The Arab world has not changed its position that the city should be shared with the Palestinians, viewing the mission as both illegitimate and inflammatory.
Ardent Israel supporters say the security threats that Arab leaders had warned of before any such move are yet to materialise. But others would argue differently. Some of the biggest protests in years have massed in Gaza, and Palestinian attacks have continued in both occupied East Jerusalem and the occupied West Bank around Israel’s illegal outposts.
Israel captured and occupied East Jerusalem in the 1967 Arab-Israeli War, a move that the international community has never recognised.
But Israel’s hard-right government had hoped to build a wave of diplomatic momentum around the US becoming the first country to relocate its mission to the city since all were removed in the 1980s after Israel moved annex the city.
But while it has given Israeli Prime Minister Benjamin Netanyahu a much-needed propaganda victory amid his corruption troubles, the move has largely become a damp squib on the world stage.
It has been viewed as an unfair unilateral move against the Palestinians, just a day before their annual commemoration of the 1948 catastrophe, or Nakba, that left them even further from their dream of statehood. They seek occupied East Jerusalem as the capital of any future state.
Its only backers have been found in two small Latin American countries. Two days after the US moved its embassy to Jerusalem, Guatemala did the same.
Paraguay followed suit, but backtracked after less than four months.
Other countries like Brazil declared similar intentions to move their embassies, but none have yet followed through. Australia also stopped short of moving its embassy to West Jerusalem because of security and trade concerns.
It has also nixed any hope of the peace plan succeeding, analysts say, because it has totally alienated the Palestinians to the point where not only have they promised to outright reject any proposal, but they will not even speak to their American counterparts anymore.
In the Gulf, Jerusalem remains a serious issue as it plays host to some of the holiest Islamic sites in the world, particularly the Haram Al Sharif. So Mr Trump’s decision has ridden the peace plan of support across the Middle East, not only in the Gulf, but Jordan too, which serves as the custodian of the Haram Al Sharif compound.

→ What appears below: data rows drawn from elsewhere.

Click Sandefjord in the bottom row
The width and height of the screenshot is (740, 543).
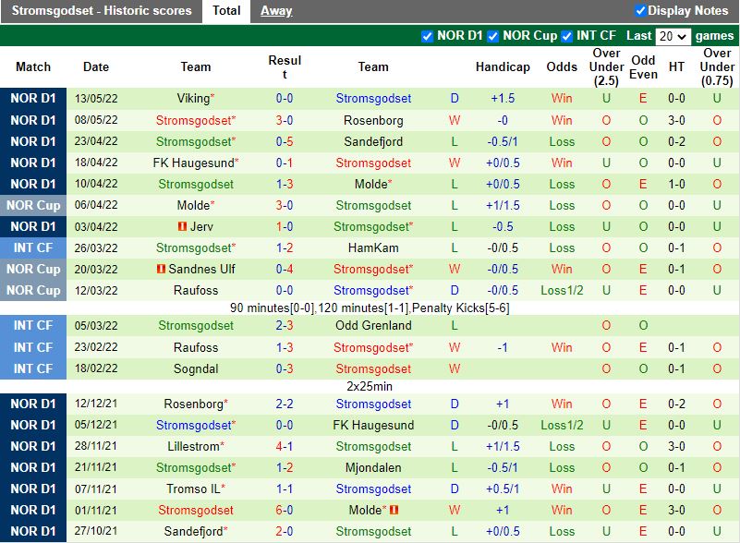point(195,531)
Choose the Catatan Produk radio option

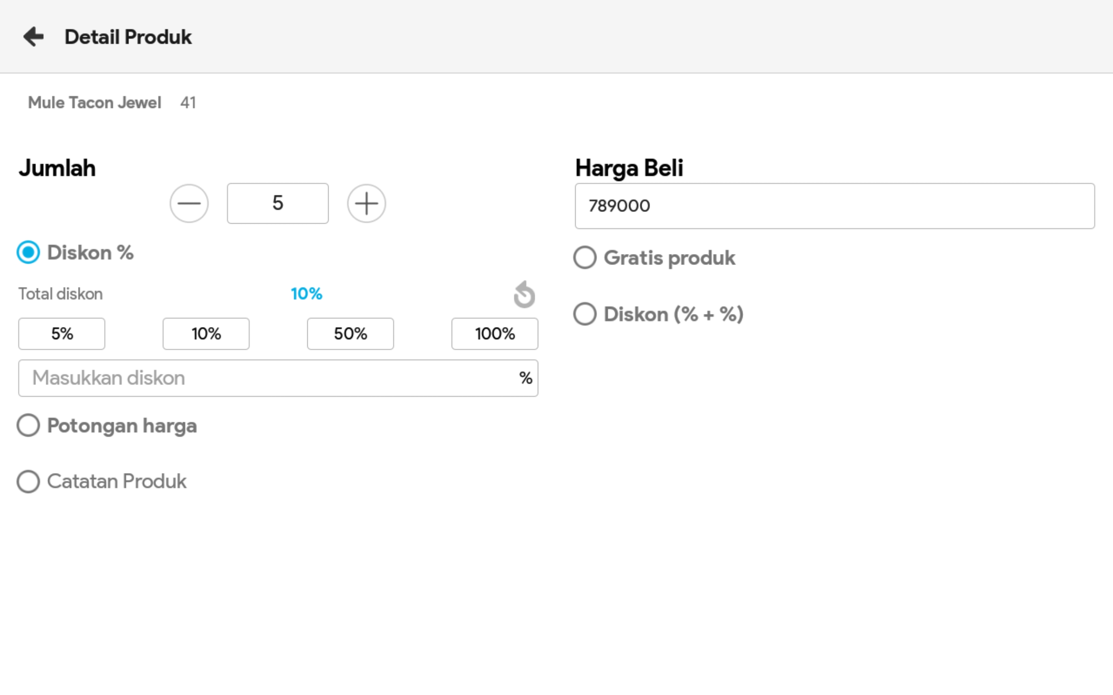(x=29, y=481)
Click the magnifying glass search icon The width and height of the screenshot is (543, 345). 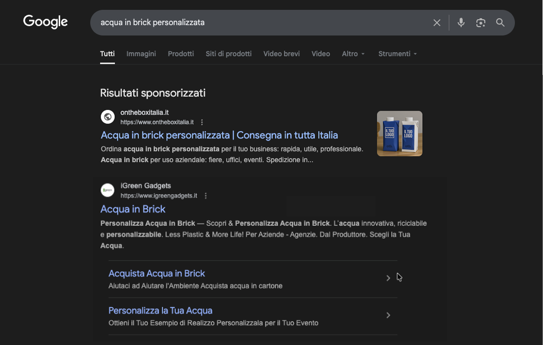pos(500,23)
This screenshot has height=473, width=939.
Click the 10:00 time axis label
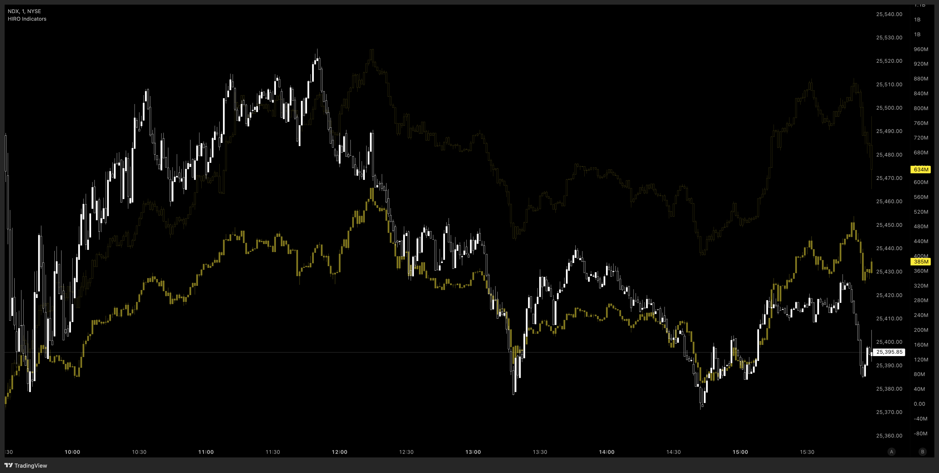[x=72, y=452]
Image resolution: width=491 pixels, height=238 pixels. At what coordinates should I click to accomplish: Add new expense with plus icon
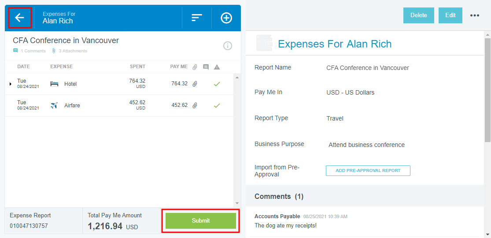point(226,18)
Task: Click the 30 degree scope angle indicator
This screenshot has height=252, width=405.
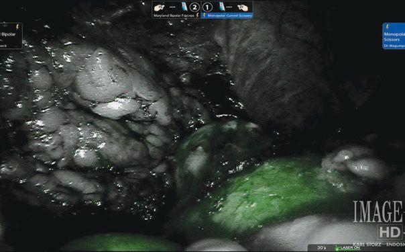Action: (322, 248)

The Palestinian leadership suspended official contact with Washington in December 2017, and has rejected the moves of Mr Trump's adviser and son-in-law Jared Kushner to craft the "ultimate" peace deal long-touted by the US president.
The plan is expected to be unveiled in June, giving Israeli Prime Minister Benjamin Netanyahu time after winning last month's snap elections to form a new government possibly even further to the right than the current one.
The US administration has consistently said the plan will break with traditional efforts, and this month Kushner indicated it would ditch longstanding mentions of a two-state solution.
The Palestinians have always said they will never settle for anything less than two states living side-by-side. They had the same policy on Jerusalem, that its status should be negotiated before any unilateral moves.
The US is set to ignore Palestinian wishes once more with its much-vaunted peace plan. They can likely count on the same results as the embassy move: little progress on the conflict for which peace efforts have remained stagnant for more than two decades. And while Trump officials once again celebrate the embassy move, it is clear that no one – bar the Israelis and Guatemalans – will be joining them.